▸ **What to produce**
Copy out the material from its start through the line containing "(1120, 255)", both included, keeping every line as it appears.

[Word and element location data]
- - -
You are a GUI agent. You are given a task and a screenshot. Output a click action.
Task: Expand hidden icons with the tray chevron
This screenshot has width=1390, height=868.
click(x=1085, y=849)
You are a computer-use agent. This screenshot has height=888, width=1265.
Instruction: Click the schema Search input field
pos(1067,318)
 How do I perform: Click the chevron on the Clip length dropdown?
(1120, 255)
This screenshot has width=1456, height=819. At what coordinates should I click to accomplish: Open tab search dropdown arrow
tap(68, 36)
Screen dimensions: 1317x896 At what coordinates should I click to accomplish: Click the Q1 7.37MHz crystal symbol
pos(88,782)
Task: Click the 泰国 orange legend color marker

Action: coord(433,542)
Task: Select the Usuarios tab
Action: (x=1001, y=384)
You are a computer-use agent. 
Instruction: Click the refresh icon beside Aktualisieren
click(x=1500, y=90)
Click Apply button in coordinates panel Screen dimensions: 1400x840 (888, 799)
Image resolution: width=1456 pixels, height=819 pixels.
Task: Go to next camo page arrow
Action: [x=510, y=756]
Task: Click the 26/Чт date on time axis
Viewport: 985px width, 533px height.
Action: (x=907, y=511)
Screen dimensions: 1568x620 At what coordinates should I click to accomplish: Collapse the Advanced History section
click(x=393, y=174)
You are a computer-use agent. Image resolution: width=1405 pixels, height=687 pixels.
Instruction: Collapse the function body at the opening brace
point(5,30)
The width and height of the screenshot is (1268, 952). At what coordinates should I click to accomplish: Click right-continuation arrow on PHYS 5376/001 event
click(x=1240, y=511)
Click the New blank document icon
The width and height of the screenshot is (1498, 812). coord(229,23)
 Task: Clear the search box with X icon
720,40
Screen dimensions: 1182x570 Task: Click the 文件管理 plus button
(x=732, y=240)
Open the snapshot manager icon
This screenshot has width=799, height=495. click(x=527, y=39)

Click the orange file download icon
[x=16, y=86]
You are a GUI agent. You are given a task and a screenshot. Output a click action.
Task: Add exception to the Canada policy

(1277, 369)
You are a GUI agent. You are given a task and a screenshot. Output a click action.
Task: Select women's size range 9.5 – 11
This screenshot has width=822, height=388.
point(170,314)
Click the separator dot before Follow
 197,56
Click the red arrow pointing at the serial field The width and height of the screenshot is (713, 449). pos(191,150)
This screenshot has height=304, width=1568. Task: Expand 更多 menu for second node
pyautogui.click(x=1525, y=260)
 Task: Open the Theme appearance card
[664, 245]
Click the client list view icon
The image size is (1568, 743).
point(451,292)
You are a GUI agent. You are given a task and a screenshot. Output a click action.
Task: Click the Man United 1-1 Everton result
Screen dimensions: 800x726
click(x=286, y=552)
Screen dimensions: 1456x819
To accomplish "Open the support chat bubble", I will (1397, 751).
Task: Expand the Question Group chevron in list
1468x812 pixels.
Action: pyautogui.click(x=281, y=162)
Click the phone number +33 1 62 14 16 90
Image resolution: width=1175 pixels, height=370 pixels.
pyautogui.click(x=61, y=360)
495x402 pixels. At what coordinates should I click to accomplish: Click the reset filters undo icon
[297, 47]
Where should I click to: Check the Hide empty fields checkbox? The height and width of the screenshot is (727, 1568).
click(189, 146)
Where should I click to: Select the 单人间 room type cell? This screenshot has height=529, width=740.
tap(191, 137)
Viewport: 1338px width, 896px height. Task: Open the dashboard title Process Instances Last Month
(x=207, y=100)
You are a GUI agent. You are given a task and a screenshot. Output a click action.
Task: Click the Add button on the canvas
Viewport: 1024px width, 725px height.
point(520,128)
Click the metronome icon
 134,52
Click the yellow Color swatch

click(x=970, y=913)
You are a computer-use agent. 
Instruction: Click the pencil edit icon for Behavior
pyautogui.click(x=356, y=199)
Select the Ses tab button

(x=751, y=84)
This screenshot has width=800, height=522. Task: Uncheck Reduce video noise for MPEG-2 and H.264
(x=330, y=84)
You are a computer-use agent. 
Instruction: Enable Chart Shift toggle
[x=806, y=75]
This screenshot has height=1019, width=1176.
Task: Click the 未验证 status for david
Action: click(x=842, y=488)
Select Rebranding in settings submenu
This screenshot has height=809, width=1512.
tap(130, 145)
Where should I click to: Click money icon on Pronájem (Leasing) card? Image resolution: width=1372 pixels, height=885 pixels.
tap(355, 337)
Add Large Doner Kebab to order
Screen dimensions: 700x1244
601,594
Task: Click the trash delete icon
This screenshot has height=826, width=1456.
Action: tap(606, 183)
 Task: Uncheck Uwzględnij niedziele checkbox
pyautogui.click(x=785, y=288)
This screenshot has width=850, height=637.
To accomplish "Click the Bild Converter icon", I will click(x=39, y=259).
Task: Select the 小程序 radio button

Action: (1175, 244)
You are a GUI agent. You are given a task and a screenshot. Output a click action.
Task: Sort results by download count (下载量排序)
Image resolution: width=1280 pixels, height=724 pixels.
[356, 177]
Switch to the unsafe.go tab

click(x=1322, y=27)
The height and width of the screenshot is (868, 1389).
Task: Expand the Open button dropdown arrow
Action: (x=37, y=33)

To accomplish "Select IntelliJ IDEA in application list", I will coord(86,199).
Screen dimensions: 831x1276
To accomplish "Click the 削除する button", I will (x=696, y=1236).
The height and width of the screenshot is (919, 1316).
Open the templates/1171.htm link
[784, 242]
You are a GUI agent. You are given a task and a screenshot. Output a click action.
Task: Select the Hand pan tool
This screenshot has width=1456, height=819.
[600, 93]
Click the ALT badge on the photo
- - -
▸ **Exercise answer**
You are a GUI agent. You are given a task and a screenshot. Output a click action.
Task: Expand hidden icons with the tray chevron
This screenshot has width=1390, height=868.
click(x=1085, y=849)
You are a computer-use agent. This screenshot has height=888, width=1265.
Instruction: Click the schema Search input field
pos(1067,318)
 How do I perform: Click the chevron on the Clip length dropdown?
(1120, 255)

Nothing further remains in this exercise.